The impact of these practical achievements on the investment market is also significant. According to an analysis by venture capital specialist CB Insights, total investment in quantum computing startups reached $2.3 billion in 2025, an 89% increase from the previous year. Investments in quantum software and algorithm development companies accounted for 45% of the total, the most active, followed by quantum hardware companies at 35% and quantum cloud service companies at 20%. Silicon Valley’s leading VC, Andreessen Horowitz, announced the creation of a $1.5 billion fund dedicated to quantum computing in December 2025, with partner Martin Casado predicting, “Quantum computing will enter a full-scale monetization phase from 2026.”

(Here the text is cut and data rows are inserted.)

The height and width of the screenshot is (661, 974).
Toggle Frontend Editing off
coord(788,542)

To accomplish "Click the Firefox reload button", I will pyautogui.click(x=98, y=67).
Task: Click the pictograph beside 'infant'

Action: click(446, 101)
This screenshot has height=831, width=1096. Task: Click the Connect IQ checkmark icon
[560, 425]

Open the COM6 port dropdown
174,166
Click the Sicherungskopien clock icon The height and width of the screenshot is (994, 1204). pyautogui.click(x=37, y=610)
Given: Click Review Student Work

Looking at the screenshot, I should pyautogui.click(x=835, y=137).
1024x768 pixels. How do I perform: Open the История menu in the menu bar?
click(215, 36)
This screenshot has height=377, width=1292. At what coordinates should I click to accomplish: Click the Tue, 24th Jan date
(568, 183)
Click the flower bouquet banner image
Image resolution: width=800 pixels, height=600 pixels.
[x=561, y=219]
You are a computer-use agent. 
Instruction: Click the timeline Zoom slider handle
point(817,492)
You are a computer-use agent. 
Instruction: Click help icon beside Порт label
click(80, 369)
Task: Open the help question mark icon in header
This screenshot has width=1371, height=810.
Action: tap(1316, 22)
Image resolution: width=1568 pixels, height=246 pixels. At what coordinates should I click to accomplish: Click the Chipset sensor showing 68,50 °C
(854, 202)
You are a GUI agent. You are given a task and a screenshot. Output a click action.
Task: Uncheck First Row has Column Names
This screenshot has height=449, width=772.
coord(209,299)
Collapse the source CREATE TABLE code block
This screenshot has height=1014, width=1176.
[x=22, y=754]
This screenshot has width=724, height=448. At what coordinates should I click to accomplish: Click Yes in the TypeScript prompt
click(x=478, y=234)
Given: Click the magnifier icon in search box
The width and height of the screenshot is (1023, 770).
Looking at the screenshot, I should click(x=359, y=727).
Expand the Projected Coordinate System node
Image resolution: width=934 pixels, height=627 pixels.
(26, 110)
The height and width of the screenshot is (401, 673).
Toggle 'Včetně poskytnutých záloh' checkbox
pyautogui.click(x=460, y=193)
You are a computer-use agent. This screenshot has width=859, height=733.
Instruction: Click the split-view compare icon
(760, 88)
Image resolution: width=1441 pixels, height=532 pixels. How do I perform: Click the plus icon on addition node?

Government support is also expanding. The U.S. government announced in November 2025 that it would invest $12 billion in federal budgets for quantum technology development over the next five years through the ‘National Quantum Initiative 2.0’. The Chinese government also decided to invest $15 billion in quantum technology as part of its 14th Five-Year Plan, while the European Union plans to invest €10 billion through the ‘Quantum Flagship’ program. The Korean government announced the ‘K-Quantum 2030’ plan in December 2025, aiming to invest 2 trillion won over 10 years to become a quantum computing powerhouse.
However, challenges remain alongside the growth of the quantum computing market. The biggest hurdles are still high error rates and short coherence times. The average error rate of currently commercialized quantum computers is between 0.1% and 1%, and experts agree that it needs to be reduced to below 0.01% for practical applications. Additionally, the cost of maintaining the ultra-low temperature environment (-273°C) required for operating quantum computers amounts to millions of dollars annually, making economic viability a crucial issue. Professor Peter Shor of MIT’s Quantum Engineering Center analyzed, “With the current level of technology, it is difficult for quantum computers to replace traditional computers in all fields,” suggesting that they are more likely to develop in a form specialized for solving specific problems.
The shortage of talent is also a serious issue. According to a 2025 survey by Deloitte, the global demand for quantum computing professionals is estimated at around 150,000, but the actual supply is only about 25,000, showing a sixfold shortage. As a result, the average salary for quantum computing experts has risen to $250,000 in the U.S., and major companies are competing to secure talent. IBM has formed partnerships with 100 universities worldwide for quantum computing education programs in 2025, while Google is training 200 quantum computing experts annually through its own ‘Quantum AI Residency’ program.
In summary, despite technical limitations, the outlook for the quantum computing market in 2026 suggests that market growth will accelerate as practical applications in specific fields become more widespread. Gartner predicted that by the end of 2026, 40% of the global top 500 companies will use quantum computing technology in some of their operations, a significant increase from 15% in 2025. Innovative solutions leveraging quantum advantage are expected to emerge, particularly in the finance, pharmaceutical, logistics, and energy sectors, which is likely to have a positive impact on the stock prices of related companies. For investors, it will be important to carefully analyze the pace of quantum computing technology commercialization, the technical competitiveness of each company, and the potential for actual monetization when making investment decisions.